KisMAC Developer Discontinues Project
mgv writes to let us know that the lead developer of KisMAC, a passive wireless network discovery tool for Mac OS X, is discontinuing the project. Michael Rossberg lives in Germany and that country has recently passed laws that would make his participation dangerous. He urges visitors to take a copy of KisMAC and its source as long as the site is up, so that development might be continued outside the US or EU. From the website: "There has not been a lot of time for KisMAC lately. However the motivation for this drastic step [lies] somewhere different. German laws change and are being adapted for 'better' protection against something politicians obviously do not understand. It will become illegal to develop, use or even posses KisMAC in this banana republic [i.e., Germany]."
... Kismac doesn't break into Apples, it lets Apples passively monitor networks and has some basic attack functionality integrated. Your post might be [vaguely] on topic if this was a discussion about an Apple firewall, but for a passive wireless network stumbler? I don't think so...
Because of its vagueness, this yet to be commenced, but already passed law is a severe threat to the German security community! Experts of different interest groups have repeatedly expressed their serious concerns, but the politicans - naturally knowing better than any expert can - decided otherwise.

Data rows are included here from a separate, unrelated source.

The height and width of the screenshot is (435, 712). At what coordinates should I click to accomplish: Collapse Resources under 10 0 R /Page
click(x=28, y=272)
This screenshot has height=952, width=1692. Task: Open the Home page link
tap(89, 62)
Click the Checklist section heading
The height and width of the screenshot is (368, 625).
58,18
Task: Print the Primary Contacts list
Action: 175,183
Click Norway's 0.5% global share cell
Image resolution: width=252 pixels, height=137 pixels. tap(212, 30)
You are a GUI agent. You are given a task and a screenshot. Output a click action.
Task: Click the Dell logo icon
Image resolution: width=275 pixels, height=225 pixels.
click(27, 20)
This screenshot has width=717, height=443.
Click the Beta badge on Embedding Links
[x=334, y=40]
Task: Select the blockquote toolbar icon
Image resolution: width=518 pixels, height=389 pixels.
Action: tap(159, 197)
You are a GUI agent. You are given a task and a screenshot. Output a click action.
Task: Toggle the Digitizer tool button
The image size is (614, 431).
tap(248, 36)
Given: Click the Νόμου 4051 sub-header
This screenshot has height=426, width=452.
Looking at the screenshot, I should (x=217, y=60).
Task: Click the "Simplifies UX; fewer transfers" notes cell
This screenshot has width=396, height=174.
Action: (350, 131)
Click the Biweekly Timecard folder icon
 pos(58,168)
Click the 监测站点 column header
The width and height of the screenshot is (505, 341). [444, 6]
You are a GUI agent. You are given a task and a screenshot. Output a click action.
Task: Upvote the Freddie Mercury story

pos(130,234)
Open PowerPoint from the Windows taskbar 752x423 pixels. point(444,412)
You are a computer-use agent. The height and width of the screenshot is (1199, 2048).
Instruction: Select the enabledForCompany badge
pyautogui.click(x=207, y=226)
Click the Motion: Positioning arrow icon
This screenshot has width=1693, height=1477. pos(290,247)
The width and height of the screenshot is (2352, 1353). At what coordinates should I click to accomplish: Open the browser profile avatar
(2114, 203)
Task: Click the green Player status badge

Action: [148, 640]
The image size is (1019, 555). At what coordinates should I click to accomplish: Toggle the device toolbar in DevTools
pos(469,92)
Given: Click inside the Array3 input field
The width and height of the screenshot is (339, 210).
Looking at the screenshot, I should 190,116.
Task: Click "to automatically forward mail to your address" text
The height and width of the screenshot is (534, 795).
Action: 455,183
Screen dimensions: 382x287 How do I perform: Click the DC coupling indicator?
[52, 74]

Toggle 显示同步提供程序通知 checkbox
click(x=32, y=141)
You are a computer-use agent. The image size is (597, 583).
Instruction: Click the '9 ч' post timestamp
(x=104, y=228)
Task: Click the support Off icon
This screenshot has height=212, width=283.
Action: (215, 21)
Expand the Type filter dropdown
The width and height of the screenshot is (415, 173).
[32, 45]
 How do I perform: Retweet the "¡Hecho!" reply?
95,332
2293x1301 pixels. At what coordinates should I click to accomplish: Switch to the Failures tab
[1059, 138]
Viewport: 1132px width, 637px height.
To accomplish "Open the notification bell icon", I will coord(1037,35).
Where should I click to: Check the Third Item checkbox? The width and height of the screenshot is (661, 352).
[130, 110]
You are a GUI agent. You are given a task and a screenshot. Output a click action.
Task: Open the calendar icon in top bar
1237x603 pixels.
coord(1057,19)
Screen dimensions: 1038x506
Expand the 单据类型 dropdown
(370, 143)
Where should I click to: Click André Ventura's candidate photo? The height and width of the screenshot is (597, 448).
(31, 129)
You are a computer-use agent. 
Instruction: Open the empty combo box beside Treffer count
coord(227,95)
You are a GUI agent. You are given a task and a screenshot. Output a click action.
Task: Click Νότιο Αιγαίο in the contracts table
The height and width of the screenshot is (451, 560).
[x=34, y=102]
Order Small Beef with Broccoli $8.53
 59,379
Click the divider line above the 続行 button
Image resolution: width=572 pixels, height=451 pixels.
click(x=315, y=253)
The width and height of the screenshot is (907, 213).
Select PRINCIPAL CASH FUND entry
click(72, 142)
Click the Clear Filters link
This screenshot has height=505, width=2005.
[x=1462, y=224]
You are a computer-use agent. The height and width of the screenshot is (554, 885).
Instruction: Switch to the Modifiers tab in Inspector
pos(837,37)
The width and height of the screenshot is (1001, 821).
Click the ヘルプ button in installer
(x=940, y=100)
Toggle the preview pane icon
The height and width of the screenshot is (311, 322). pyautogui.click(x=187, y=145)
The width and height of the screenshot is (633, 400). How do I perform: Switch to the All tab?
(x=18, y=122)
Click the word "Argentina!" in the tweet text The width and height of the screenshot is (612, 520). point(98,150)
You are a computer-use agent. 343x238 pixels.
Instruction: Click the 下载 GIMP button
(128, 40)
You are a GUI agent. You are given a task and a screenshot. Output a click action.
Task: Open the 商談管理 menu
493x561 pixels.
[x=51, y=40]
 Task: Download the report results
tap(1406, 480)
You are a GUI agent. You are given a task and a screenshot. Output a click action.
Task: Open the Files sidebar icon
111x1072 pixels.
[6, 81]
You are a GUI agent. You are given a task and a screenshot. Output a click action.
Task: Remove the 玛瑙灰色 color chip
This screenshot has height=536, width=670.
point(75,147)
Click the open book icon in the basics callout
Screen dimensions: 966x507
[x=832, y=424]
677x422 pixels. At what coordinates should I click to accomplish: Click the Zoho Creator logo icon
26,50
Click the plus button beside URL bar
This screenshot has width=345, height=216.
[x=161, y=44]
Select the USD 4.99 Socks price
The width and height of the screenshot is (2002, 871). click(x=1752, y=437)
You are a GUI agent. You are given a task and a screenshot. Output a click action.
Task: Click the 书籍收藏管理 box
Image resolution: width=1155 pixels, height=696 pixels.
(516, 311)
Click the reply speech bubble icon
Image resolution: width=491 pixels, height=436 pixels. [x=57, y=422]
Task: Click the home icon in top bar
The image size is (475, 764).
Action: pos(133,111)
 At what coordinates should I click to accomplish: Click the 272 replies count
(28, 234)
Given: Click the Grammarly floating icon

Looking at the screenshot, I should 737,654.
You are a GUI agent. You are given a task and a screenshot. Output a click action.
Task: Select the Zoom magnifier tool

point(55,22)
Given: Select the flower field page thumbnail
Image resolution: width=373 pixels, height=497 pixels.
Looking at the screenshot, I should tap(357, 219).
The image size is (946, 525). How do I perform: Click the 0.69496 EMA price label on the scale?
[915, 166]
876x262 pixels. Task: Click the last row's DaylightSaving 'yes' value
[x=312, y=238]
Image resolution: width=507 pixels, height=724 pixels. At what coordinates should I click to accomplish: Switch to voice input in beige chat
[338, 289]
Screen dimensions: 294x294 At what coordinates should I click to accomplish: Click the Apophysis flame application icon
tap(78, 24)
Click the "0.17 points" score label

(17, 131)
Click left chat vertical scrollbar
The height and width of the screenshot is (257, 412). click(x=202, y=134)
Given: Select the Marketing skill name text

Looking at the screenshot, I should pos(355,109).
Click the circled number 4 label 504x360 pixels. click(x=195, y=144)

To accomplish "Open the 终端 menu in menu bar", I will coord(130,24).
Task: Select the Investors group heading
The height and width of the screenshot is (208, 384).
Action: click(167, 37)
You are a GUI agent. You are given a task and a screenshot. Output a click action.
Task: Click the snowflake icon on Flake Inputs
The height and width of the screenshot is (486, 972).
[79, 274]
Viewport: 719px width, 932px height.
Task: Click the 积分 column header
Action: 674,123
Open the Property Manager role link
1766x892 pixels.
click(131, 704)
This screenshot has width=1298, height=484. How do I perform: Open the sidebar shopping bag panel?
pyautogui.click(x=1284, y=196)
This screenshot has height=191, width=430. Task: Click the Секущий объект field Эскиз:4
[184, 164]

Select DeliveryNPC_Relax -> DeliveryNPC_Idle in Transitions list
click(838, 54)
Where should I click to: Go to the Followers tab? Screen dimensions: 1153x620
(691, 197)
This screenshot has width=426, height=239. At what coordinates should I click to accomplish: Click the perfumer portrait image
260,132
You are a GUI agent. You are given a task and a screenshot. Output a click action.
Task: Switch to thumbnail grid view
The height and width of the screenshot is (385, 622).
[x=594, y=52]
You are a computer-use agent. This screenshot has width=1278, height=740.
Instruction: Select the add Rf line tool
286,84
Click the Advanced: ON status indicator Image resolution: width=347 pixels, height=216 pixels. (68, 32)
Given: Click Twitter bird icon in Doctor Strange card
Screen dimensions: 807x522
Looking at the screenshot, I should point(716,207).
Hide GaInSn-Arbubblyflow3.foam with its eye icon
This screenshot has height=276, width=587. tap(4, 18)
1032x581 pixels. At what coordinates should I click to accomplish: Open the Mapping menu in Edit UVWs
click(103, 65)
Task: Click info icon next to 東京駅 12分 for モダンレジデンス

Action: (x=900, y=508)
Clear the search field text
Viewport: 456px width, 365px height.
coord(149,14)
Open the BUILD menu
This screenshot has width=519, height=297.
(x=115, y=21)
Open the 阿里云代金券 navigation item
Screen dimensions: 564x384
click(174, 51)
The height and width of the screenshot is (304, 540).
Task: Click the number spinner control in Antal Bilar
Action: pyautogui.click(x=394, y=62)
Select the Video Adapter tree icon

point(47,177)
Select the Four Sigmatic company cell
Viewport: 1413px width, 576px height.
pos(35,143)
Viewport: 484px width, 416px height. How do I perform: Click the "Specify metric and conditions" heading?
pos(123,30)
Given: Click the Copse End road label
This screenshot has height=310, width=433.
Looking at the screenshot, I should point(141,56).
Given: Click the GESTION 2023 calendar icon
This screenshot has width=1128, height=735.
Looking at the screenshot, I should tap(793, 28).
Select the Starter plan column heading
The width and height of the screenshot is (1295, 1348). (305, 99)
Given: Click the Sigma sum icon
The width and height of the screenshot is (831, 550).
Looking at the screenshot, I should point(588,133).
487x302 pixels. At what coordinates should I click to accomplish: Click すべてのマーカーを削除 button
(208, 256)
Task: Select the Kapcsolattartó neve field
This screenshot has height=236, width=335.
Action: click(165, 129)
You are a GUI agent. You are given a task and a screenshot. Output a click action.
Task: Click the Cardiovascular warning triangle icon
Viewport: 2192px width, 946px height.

For more information, please visit: http://www.phenoelit.de/202/202.html
Though KisMAC is still out there, there are alternatives such as Airsnort, Airattack, WepLab, Web,.. Can a live CD such as this one http://www.securityfocus.com/infocus/1814#auditor be booted off a macintelatosh?
Do I require the c-sig package to have a signature?
www.tribalnetworks.org - helping tribal people around the world to own their own means of high-tech communications
Darn submit button! noticed that myself afterwards. I'm aware that on the older Macbooks (pre 2007) it works fine. But Apple has changed the chipset recently to Atheros and all kinds of problems have crept up, airport dropping connection and so on. It's understandable that KisMAC doesn't support it because its completely different chipset and they haven't updated KisMAC's hardware support after 2006.
www.tribalnetworks.org - helping tribal people around the world to own their own means of high-tech communications
Kismet.
Sirs,
Eventually you are missing the point. KisMac is a tool that can discover APs and Point to Point wireless network, Crack WEP, Crack WAP (given a dictionary) and make Injection Attacks with selected hardware (prism cards mostly). So it's just not a purely listening software neither limited to only apple basestations (Airport).
So long the problem is that Germany choose to make illegal tampering with telecomunications, which could be good, but eventually forgot to leave a exception of fair use for research pourposes which is not good.
Enrico
Well, that particular example was some time ago, but I believe it was AIM. I think that was back between '00 and '03 but if I tried to narrow it down someone would probably point out that I couldn't have used Kismet since it was only release last month or something.
MSN does not encrypt messages being transmitted at all, which I really hate, given it's popularity amongst friends of mine.
Umm, all of the most-used ones? AFAIK, Google Talk is the only one of the popular networks that does it, and that's because it's based on XMPP (Jabber).
Yahoo, MSN, AIM/ICQ, none of them have encryption. Whenever I find someone using Pidgin/Gaim I can convince them to install a plugin like gaim-encryption, but my buddies who use the official clients are sitting ducks (and me along with them).
i ate crayons when i was a kid and now i have two braincells and the blue ones taste nicer
I use a VMWare Fusion (you could use Parallels too, of course) virtual machine running Ubuntu Linux with AirCrack-NG. It's a bit of a pain to set up, like anything Linux driver-related always is, but there are two big advantages over KisMAC. First, the cracking algorithms in AirCrack-NG are much better, having been updated more recently. You only need one tenth as many IVs to crack a network, making it practical in a short time basically wherever you are. Second, driver support, particularly for injection is much better. For instance, KisMAC has been hinting at injection support for Ralink USB devices for almost a year now, while it's already available in AirCrack-NG on Linux.